GIVEN PASSAGE -
..............................

MRI reporting tool could revolutionize prostate imaging

February 10, 2012
by Brendon Nafziger, DOTmed News Associate Editor
Imaging advocates say new reporting tools for MRI prostate scans could help make the modality more useful for men and possibly one day eliminate thousands of unnecessary prostate biopsies.

Currently, an international effort from radiologists is underway to standardize the reporting of MRI prostate scans in an effort to make the interpretation of scans more uniform. The results could make data-gathering for clinical studies easier and also ensure patients at last fully benefit from new MRI technologies that might transform the way prostate cancer cases are diagnosed, managed and biopsied, according to the initiative's backers.

"It's hard to get data across multiple institutions, hard to duplicate others' work," Dr. Jeffrey Weinreb, the American College of Radiology's representative in the initiative, told DOTmed News when we spoke about the current state of MRI prostate imaging. "It makes it difficult to use this clinically if everyone's using different reports and words."

..............................

THE DATA -
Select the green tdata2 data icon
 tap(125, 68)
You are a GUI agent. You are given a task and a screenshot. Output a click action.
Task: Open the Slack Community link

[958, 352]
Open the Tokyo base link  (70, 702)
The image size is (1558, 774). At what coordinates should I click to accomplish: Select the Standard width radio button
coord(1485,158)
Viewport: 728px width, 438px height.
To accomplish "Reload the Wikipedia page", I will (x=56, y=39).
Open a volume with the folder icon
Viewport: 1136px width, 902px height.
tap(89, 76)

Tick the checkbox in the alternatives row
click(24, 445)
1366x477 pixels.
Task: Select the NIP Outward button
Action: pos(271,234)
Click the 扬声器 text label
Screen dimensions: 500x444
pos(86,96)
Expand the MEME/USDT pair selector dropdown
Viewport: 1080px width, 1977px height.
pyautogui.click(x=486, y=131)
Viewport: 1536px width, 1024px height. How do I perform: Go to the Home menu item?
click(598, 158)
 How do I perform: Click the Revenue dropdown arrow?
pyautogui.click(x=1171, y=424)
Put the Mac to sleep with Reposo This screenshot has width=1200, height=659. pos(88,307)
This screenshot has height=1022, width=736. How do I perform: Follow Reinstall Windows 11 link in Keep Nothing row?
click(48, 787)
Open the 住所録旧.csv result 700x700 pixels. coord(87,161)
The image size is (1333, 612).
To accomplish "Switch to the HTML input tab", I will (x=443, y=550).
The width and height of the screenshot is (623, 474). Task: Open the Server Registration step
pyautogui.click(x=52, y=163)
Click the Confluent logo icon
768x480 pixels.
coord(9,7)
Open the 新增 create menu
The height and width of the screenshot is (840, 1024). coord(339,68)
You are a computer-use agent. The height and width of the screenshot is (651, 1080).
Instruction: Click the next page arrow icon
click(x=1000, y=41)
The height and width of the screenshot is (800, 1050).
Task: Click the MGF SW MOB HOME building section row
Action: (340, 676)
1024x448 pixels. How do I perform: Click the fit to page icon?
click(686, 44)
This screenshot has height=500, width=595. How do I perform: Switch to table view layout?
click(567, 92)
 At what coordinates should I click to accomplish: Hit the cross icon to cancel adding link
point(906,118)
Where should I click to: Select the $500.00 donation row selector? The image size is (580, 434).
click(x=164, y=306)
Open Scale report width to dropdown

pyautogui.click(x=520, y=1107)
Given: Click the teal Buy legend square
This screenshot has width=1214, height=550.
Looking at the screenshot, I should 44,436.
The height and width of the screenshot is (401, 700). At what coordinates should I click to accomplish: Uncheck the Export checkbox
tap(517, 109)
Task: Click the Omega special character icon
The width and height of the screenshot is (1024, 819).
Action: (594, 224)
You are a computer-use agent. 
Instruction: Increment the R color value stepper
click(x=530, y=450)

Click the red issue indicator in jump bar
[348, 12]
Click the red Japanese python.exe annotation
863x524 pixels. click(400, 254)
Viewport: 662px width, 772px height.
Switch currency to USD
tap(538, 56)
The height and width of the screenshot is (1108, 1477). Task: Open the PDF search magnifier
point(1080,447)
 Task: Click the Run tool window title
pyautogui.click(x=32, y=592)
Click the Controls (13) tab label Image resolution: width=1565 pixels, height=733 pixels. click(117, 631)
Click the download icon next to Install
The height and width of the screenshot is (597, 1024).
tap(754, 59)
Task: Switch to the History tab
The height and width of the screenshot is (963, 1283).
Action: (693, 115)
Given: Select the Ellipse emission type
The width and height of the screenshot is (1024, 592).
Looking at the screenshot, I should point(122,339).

..............................

WORK REQUEST A -
Decide whether each statement agrees with the MRI prostate article, and answer yes or no with the deciding words quoted from it: (i) Weinreb represents the American College of Radiology in the initiative; (ii) the effort to standardize reporting involves radiologists from only one country; (iii) the results could make data-gathering for clinical studies easier.
WORK REQUEST B -
Translate this sentence from the MRI prostate article into Spanish: "It makes it difficult to use this clinically if everyone's using different reports and words."
WORK REQUEST C -
Write out the part of the MRI prostate article that begins at "February 10, 2012" and ends after "unnecessary prostate biopsies.", swapping "biopsies" for "procedures".

RESPONSE A -
(i) Yes: "Dr. Jeffrey Weinreb, the American College of Radiology's representative in the initiative"
(ii) No: "an international effort from radiologists is underway"
(iii) Yes: "The results could make data-gathering for clinical studies easier"

RESPONSE B -
Hace que sea difícil usar esto clínicamente si todos utilizan informes y palabras diferentes.

RESPONSE C -
February 10, 2012
by Brendon Nafziger, DOTmed News Associate Editor
Imaging advocates say new reporting tools for MRI prostate scans could help make the modality more useful for men and possibly one day eliminate thousands of unnecessary prostate procedures.